### TASK BRIEF
Exactly as they appear, copy the lines from the one holding "The image size is (1502, 694)." through the end of the records, leaving pictures out.

(Stored data)
-.-.-

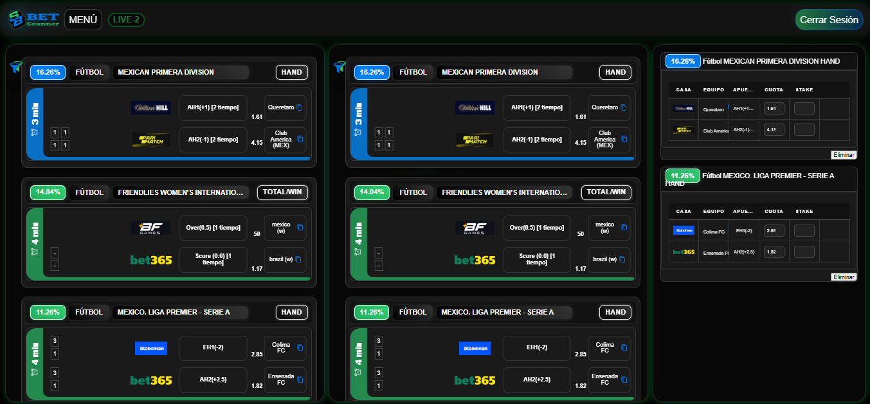Open the FRIENDLIES WOMEN'S INTERNATIONAL selector
The height and width of the screenshot is (404, 870).
(x=181, y=192)
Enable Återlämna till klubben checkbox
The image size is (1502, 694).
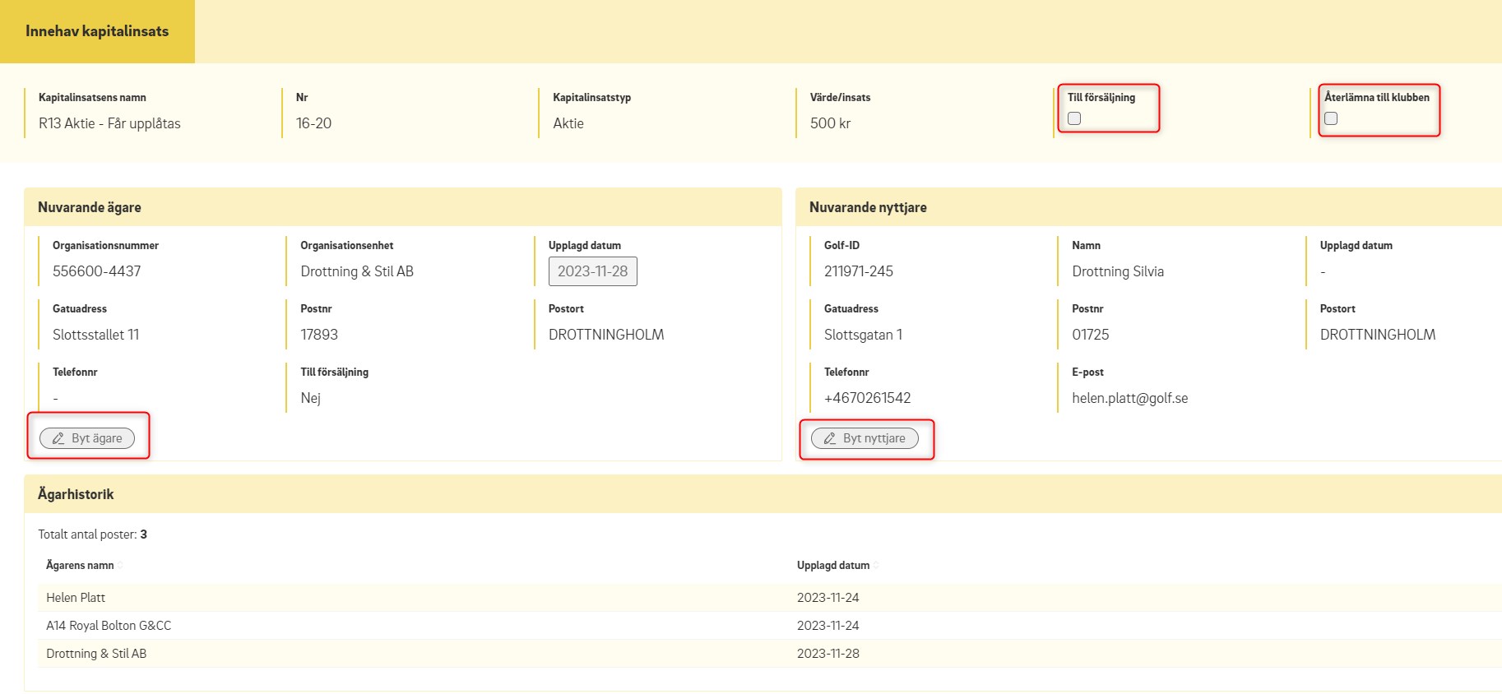1331,118
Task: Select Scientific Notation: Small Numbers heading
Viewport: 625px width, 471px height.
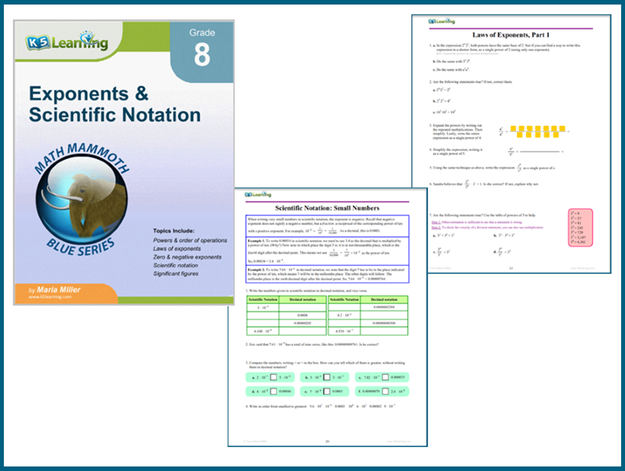Action: tap(327, 208)
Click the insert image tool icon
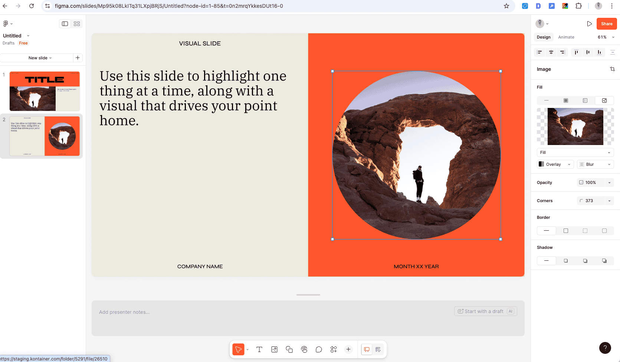This screenshot has width=620, height=362. (274, 349)
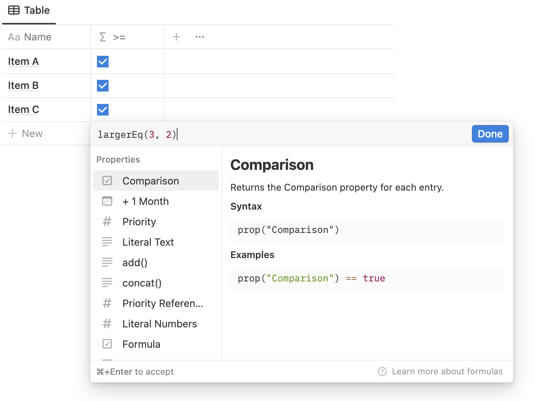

-.-.-

### ANSWER TO THIS PROBLEM
The image size is (1502, 694).
1331,118
Task: Select Scientific Notation: Small Numbers heading
Viewport: 625px width, 471px height.
Action: tap(327, 208)
Click the insert image tool icon
This screenshot has width=620, height=362. (274, 349)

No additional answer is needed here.